Le decisioni relative alle semine forniscono un’ulteriore prova. Le variazioni nella superficie coltivata a mais, grano, soia e altre colture indicano come gli agricoltori stiano reagendo ai margini di profitto. Le dosi di fertilizzante applicate sono importanti tanto quanto la superficie coltivata, sebbene siano più difficili da monitorare in tempo reale.

Le condizioni delle colture determinano quindi se un minore impiego di fattori di produzione si traduca in un problema di resa. Il bel tempo può compensare in parte una riduzione dell’uso di fertilizzanti, mentre la siccità o il caldo estremo possono aggravare la situazione.

Le restrizioni alle esportazioni costituirebbero un segnale di allarme più grave. Un mercato fisico in fase di contrazione può spesso riequilibrarsi grazie a un aumento della produzione e a una diminuzione della domanda. Un mercato frammentato dai controlli governativi è più difficile da riequilibrare.

Le valute completano il quadro.
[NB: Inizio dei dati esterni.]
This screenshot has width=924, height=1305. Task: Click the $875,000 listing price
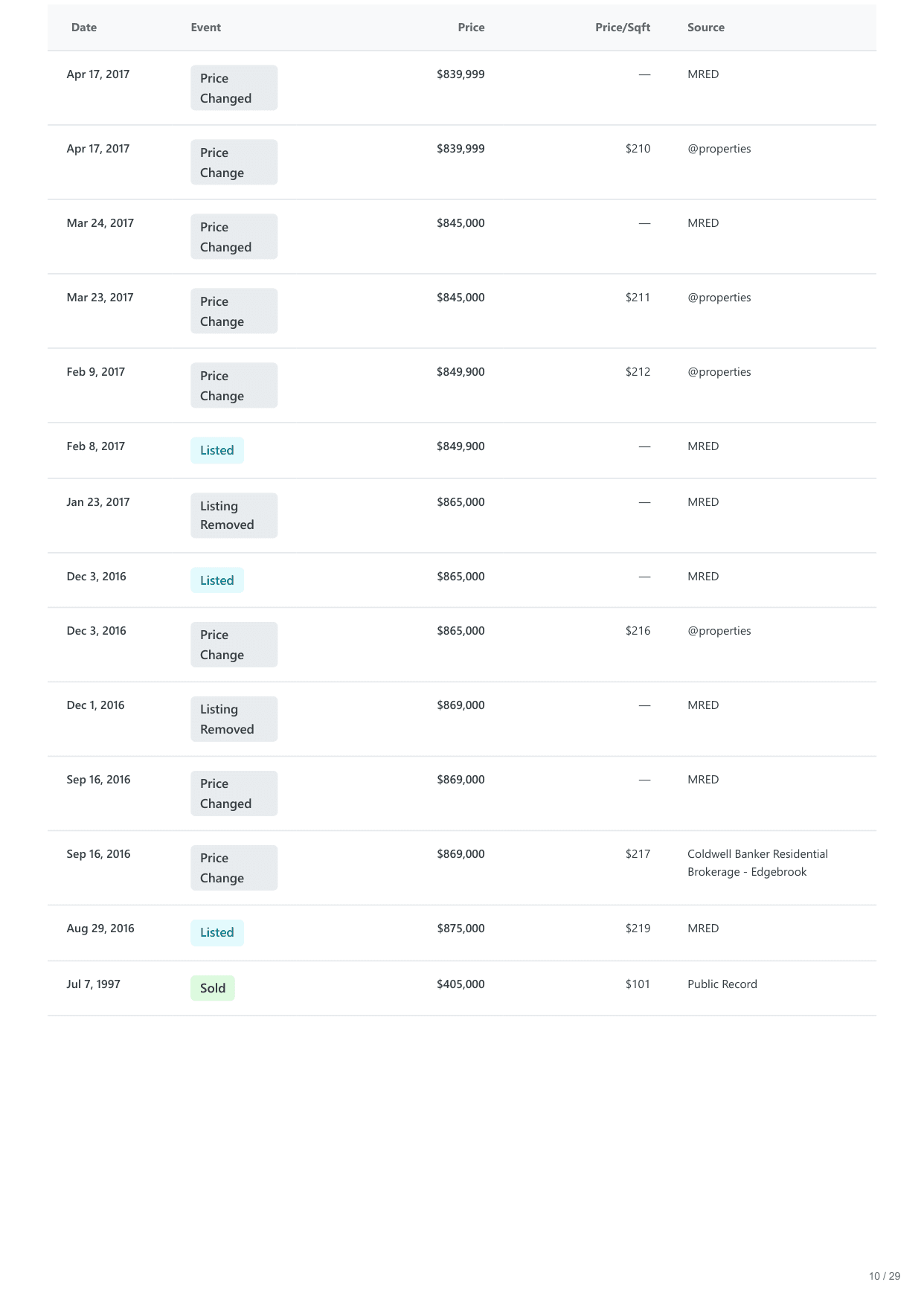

Un prezzo in dollari stabile può comunque trasformarsi in un grave shock locale quando la valuta di un paese importatore subisce un deprezzamento. Per gli investitori o le imprese esposte ai mercati emergenti, i benchmark globali delle materie prime dovrebbero quindi essere interpretati tenendo conto anche dei tassi di cambio e dell’inflazione alimentare interna.

L'avvertimento è credibile, ma l'esito non è ancora certo

I prezzi dei fertilizzanti non lasciano presagire con certezza un ripetersi della situazione del 2008. Il loro messaggio è più circoscritto e più utile.
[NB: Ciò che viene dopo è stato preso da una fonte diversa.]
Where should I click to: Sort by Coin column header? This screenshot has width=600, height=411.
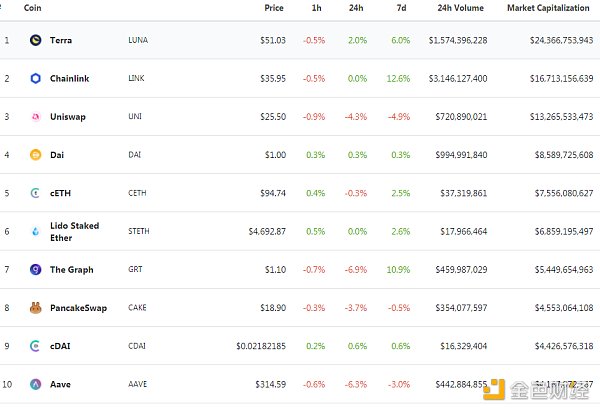[x=32, y=8]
Un importante fattore di produzione agricolo ha subito un notevole aumento di prezzo proprio nel momento in cui gli agricoltori stavano decidendo cosa seminare e con quale intensità coltivarlo. Da allora, parte di tale aumento si è in parte attenuato, ma le decisioni relative alla produzione prese durante la fase di shock non possono essere revocate altrettanto rapidamente.

Le abbondanti scorte di cereali e il calo dei prezzi dei fertilizzanti riducono la probabilità di una grave carenza a livello globale. Tuttavia, ciò non elimina il rischio di rese inferiori, cambiamenti nelle scelte colturali e un aumento dei prezzi dei cereali nella seconda metà del 2026 e nel 2027. Né protegge i paesi importatori a basso reddito dall’effetto combinato dell’aumento dei prezzi dei fertilizzanti, dell’energia e delle valute estere.
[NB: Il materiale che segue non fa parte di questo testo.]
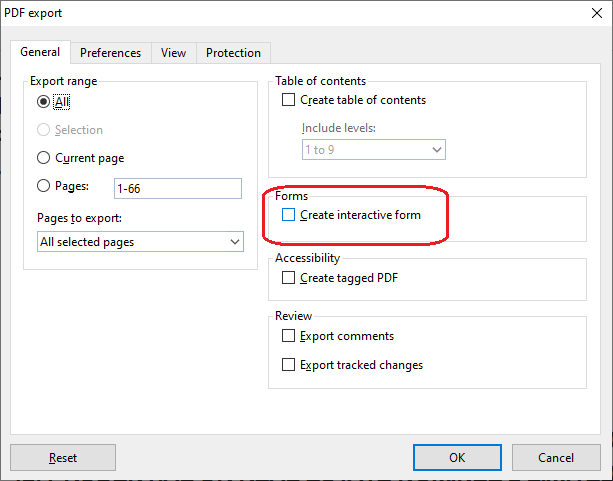Screen dimensions: 613x481
Task: Open the Include levels dropdown
Action: click(373, 149)
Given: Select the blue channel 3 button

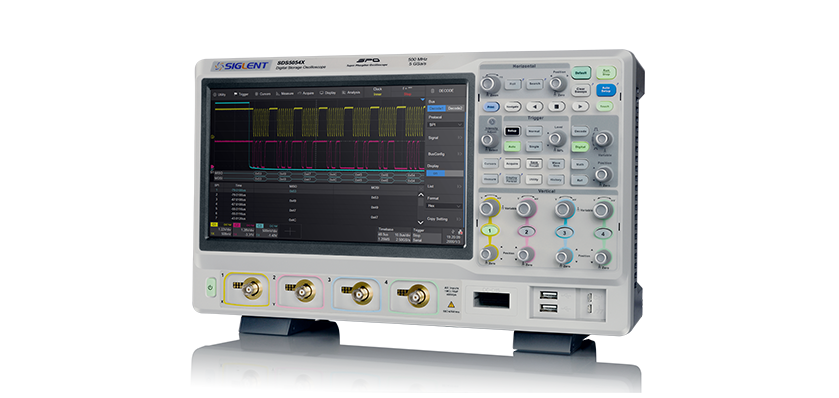Looking at the screenshot, I should tap(564, 232).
Il prossimo segnale significativo non proverrà da un’altra previsione a lungo termine. Proverrà dai risultati del raccolto: se gli agricoltori hanno mantenuto i livelli di applicazione, se le condizioni meteorologiche hanno compensato i margini più ridotti e se i governi hanno consentito che alimenti e fertilizzanti continuassero a circolare attraverso i confini.